Les données sur les pékans de la tribu ont offert à ces chercheurs extérieurs l’occasion de remonter dans le temps. Les techniciens de la faune sauvage avaient largement échantillonné leurs poissons anesthésiés et prélevé des tissus sur les poissons décédés, y compris des échantillons de foie. Wengert et Gabriel ont donc entrepris d’examiner ces échantillons. Ils ont découvert que les poissons étaient exposés à des niveaux non mortels de rodenticides depuis des années. Les chercheurs ont ensuite évalué l’ampleur du problème et ont constaté que le poison avait atteint 46 des 58 pêcheurs, soit 79 % ; il menaçait surtout certaines des populations les plus isolées, ont écrit Gabriel et Wengert dans un article publié dans PLoS One.

Le personnel de la faune de la tribu de Hoopa Valley a été le premier à collecter des données à cette échelle, a déclaré Gabriel. Lorsque d’autres chercheurs en faune sauvage ont vu l’utilité de ces données, ils ont “commencé à reproduire, à imiter le projet Hoopa.”

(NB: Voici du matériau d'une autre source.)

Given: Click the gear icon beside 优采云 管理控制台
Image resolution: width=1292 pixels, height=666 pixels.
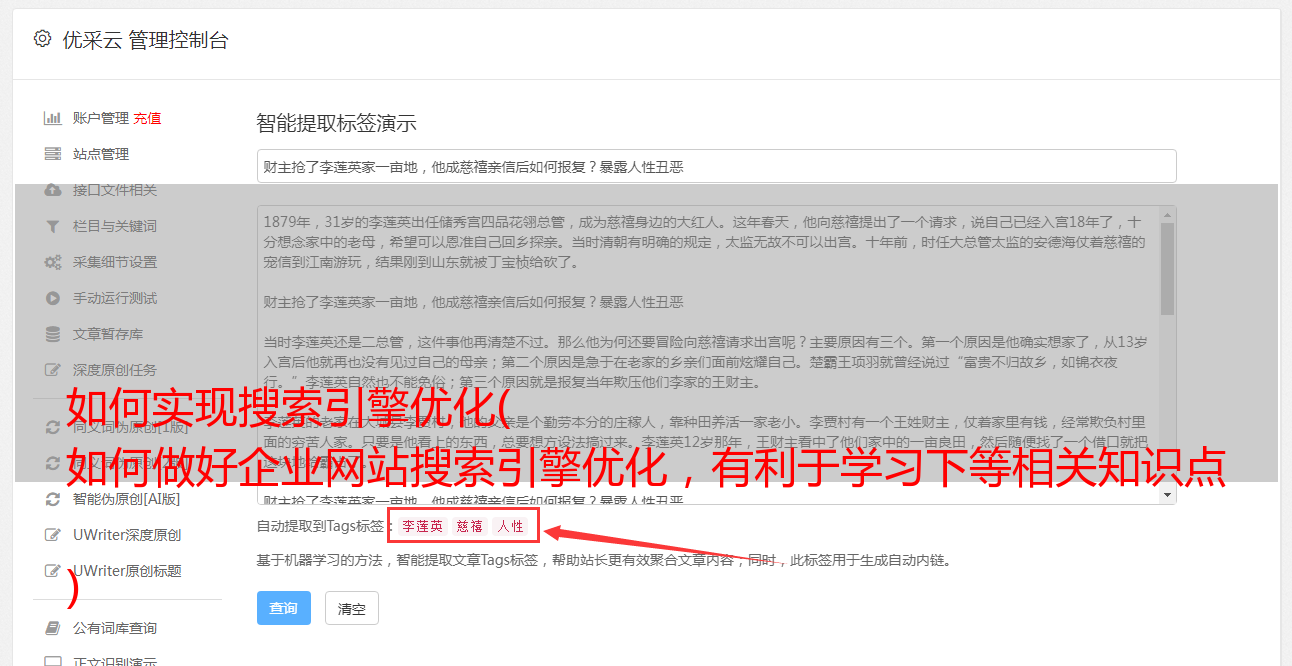Looking at the screenshot, I should (42, 39).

Mais le travail est confronté à des luttes permanentes pour le financement. La plupart des aides financières proviennent du programme Tribal Wildlife Grants du U.S. Fish and Wildlife Service, un programme de subventions concurrentiel plafonné à 200 000 dollars. Le Recovering America’s Wildlife Act de 2021, introduit à la Chambre des représentants par la démocrate Debbie Dingell du Michigan, augmenterait le financement total disponible pour les tribus pour le travail sur la faune. En attendant, Higley maintient le cap : “Pour nous, tant que nous avons le financement pour faire quoi que ce soit, nous devrions continuer à faire tout ce que nous avons fait.”

D’une certaine manière, il est hanté par une lacune antérieure : Dans les années 1990, les chercheurs ont découvert une abondance de pêcheurs, puis ont interrompu leurs travaux en raison d’un manque de financement, avant de les reprendre en 2005. Son groupe a rapidement constaté que la population s’était effondrée. “C’était tout simplement hallucinant pour moi : il y avait des ordres de grandeur de moins de pêcheurs, et nous ne saurons jamais vraiment pourquoi”, a-t-il déclaré.

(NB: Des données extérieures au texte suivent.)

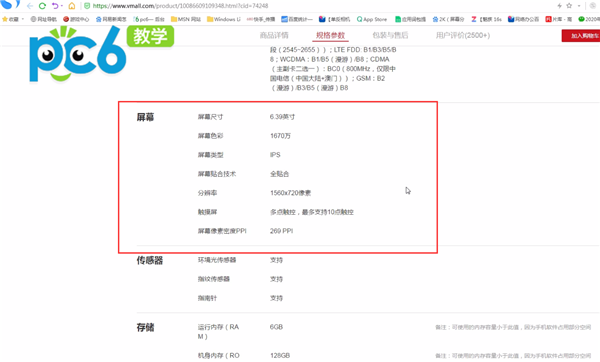Click the browser back arrow
Image resolution: width=600 pixels, height=362 pixels.
coord(30,6)
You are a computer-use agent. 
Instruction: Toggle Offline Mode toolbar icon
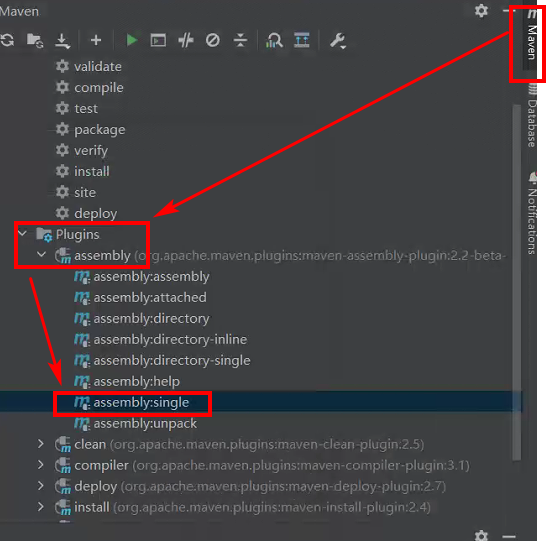[x=186, y=40]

Il est clair que les pêcheurs sont des animaux sensibles qui doivent être surveillés, a dit M. Higley, mais même maintenant, les contraintes budgétaires font qu’il est difficile de dire si la population actuelle est stable. “Lorsque vous réduisez le travail au strict minimum, il est difficile de se faire une idée précise de la situation”, a-t-il déclaré. M. Colegrove pense que la population a diminué depuis qu’il a commencé à participer au piégeage et à la surveillance de la population, il y a plus de dix ans. “À l’époque, nous pouvions en attraper de un à trois par jour”, dit-il. “Maintenant, nous pouvons passer des semaines sans attraper un seul pêcheur”.

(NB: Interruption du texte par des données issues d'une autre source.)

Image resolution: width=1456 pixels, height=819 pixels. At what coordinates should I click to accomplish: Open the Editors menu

M. Colegrove espère pouvoir écrire d’autres articles à partir des données recueillies à Hoopa, et il a l’intention de développer le travail de la division de la faune. Il aimerait en faire une ressource pour les membres de la tribu qui veulent chasser ces espèces ou mieux savoir ce qui se passe avec tout, des grands pics, également utilisés dans les insignes, aux cerfs, qui figurent dans chaque cérémonie et fournissent de la nourriture et des couvertures.

“Notre culture a tout à voir avec nos ressources, nos animaux, notre terre, notre eau – tout ce que nous avons appris en tant que peuple vient du paysage, vient de la terre “, a-t-il dit.

Sur le hayon, Colegrove a vu la mâchoire du pékan se contracter et ses paupières se contracter à mesure que les sédatifs se dissipaient. Horan l’a placé dans un piège propre, puis a parcouru les routes boueuses jusqu’à l’endroit où il avait été attrapé. Sur un arbre tombé et recouvert de mousse, Horan a posé le piège et a ouvert la porte. La queue touffue du pékan est sortie en premier, suivie d’un regard méfiant.l’œil et le nez. Ensuite, son corps entier a émergé dans un élan, bondissant le long du tronc, puis sprintant à travers les broussailles.

Le reportage de cette histoire a été soutenu par une bourse de reportage indigène de l’Institut pour le journalisme et les ressources naturelles.

Tous les visuels sont d’Elizabeth Miller pour Undark.